Publication information
- Publisher: Black Mask Studios
- Publication date: May–August 2013
- No. of issues: 3
- Editor: Matt Pizzolo

= Occupy Comics =

Comic book anthology series

Occupy Comics: Art & Stories Inspired by Occupy Wall Street is a three-issue comic book anthology series published by Black Mask Studios in 2013. Funded on Kickstarter, the series articulates themes of the Occupy Wall Street movement through comics as well as fund-raises on behalf of the protesters.

As Bleeding Cool described it:

Some of the biggest names in independent and mainstream comics have come together for a social-networking funded comic book anthology to tell the story of the Occupy Wall Street protest that sidesteps the 24-hour news media's desire for sensationalism.

The money raised will pay the creators for their work – and they will then donate all that money to the Occupy movement, especially through the coming winter months.

Wired explained the perceived relationship between Occupy Wall Street and art:

Pizzolo said the project makes sense because the Occupy Wall Street movement was launched by a piece of art.

"Adbusters created a really powerful image of a ballerina atop the Wall Street Bull with protesters in the background, and that was enough to set this off," he said. "Then Anonymous brought in the Guy Fawkes masks, and U.S. Day of Rage created more art challenging the relationship between Wall Street and Washington. So this is an art-inspired movement, and that's part of what makes it so viral. It's not intellectual, it doesn't need a manifesto. People are banding together around an idea, rather than an ideology."

==History==

===Mission===
The project was officially announced by organizational spearhead Matt Pizzolo in Wired Magazine on October 13, 2011, several weeks after the occupation of Zuccotti Park began on September 17, 2011.

According to Wired:

Pizzolo's Occupy Comics was originally designed to bring public awareness to the Occupy Wall Street movement. But a combination of growing protests, as well as possibly illegal police pushback, solved the exposure gap. Now Pizzolo is interested in providing illustrative and material support to protesters through a Kickstarter project whose contributors would donate all proceeds to the Wall Street occupiers.
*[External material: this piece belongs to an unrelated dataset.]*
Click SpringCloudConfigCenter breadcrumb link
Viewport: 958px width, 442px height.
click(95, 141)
"I think it's cool to expand the Occupy movement out of physical spaces and into abstract spaces like comics, so its culture can start occupying shared mindspaces as well as cities," Pizzolo said. "The occupation has to be as pervasive and immersive as possible."

===Kickstarter campaign===
Occupy Comics launched on Kickstarter November 9, 2011 with a minimum funding goal of US$10,000 and a roster of 30 professional artists and writers, including Charlie Adlard, Marc Andreyko, Kevin Colden, Molly Crabapple, J.M. DeMatteis, Joshua Dysart, Brea Grant, Joe Keatinge, George Krstic, Joseph Michael Linsner, B. Clay Moore, Steve Niles, Laurie Penny, Matt Pizzolo, Steve Rolston, Riley Rossmo, Douglas Rushkoff, Tim Seeley, Simon Spurrier, and Ben Templesmith.
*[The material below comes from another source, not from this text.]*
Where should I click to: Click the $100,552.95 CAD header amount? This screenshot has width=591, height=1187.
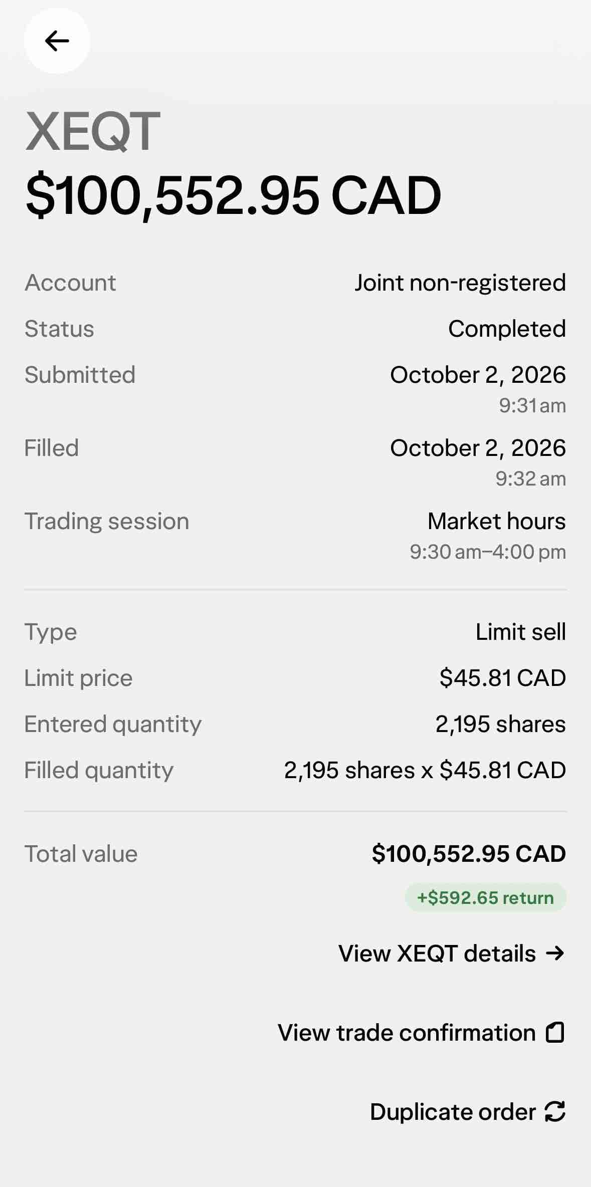click(x=234, y=195)
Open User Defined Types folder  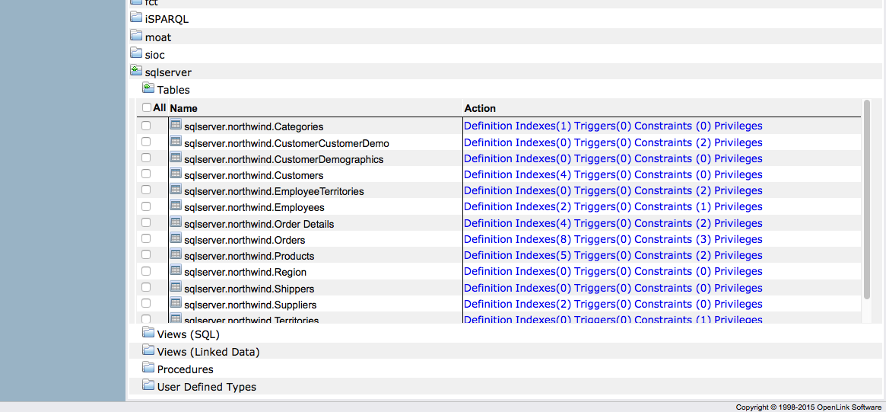pos(148,385)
Shortly after the Kickstarter campaign launched, Wired released a follow-up article which explained the project's funding goals and strategy:

What do we want? Funding! How will we get it? Comics!

That's the goal of the Occupy Comics Kickstarter project... The plan is to graphically document the Occupy movement with the help of a roster of respected comics creators and artists, then funnel the proceeds directly to the protesters taking hits and making history for the 99 percent.

"Comics is at the root of this thing," Halo-8 founder and Occupy Comics organizer Matt Pizzolo said in an e-mail to Wired.com. "Just look at Alan Moore and David Lloyd's V for Vendetta masks at every protest. A Guy Fawkes mask is now a more iconic image of street protest than a gas mask."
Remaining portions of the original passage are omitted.